As advisory firms reach maturity, only 5% of revenue tends to come from new business. Advisors need new clients to build lasting businesses with transferable value (see "The Pricing Paradox").
Firm leaders frequently hide behind the "I'm too busy" shield as an excuse not to engage with clients, centers of influence or prospects. These advisors are focusing on the wrong areas. Ironically, a lack of capacity on the part of the advisor also gives prospective clients a legitimate reason to avoid pursuing the relationship.
Business Development
In addition to being too busy, founding advisors often complain that nobody in their firm can sell, so they are the only ones bringing in new clients. This could be true, especially if the younger advisors have never been trained or exposed to the business development process. One should be careful not to ascribe this shortcoming to generational differences, a lack of entrepreneurship or laziness.
With the exception of those who enter the business as brokers or wholesalers, most advisors don't hit the ground with sales skills. Remember, too, that business development in the new world is not the same as when many advisory founders started out.
For the most part, business development has become less transactional and less tied to a specific product idea. In the past some of the most reserved people were among the most successful advisors. The best business developers today use a strong referral network of clients, centers of influence and friends. Just imagine the possibilities for drawing new clients if you add an extrovert's networking skills to the credibility of an expert advisor.
More introverted advisors need to develop a comfortable process for engaging people. When I was a partner in Moss Adams, a large accounting firm, I was very impressed by the way auditors and tax partners succeeded in attracting business. While most accountants are not natural business developers, they used more nuanced techniques to build their contacts, convey their value and make themselves available to do business. Key to their success: being known as a reliable source of insight and expertise.
Success depends on how potential clients perceive your skills and availability. Advisors complain that many sources for referrals think they are too busy to take in more business. How and why is this message being conveyed? Do you have an answer to the question, "Why do clients come to you and why do they stay?"

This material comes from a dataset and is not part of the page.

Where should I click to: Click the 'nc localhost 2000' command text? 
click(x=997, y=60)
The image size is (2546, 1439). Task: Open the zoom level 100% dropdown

Recently, I attended a dinner where I was seated near a husband and wife who had accumulated a fair degree of wealth but had no real knowledge of how to manage its complexity. They expressed to me their desire to hire a professional. Also sitting at our table was an advisor whom I knew to be competent. I teed him up for the conversation. "John," I said, "you work with a lot of people who are good savers and are interested in hiring someone to help them manage their financial lives. How would you explain your approach to Bob and Gloria?"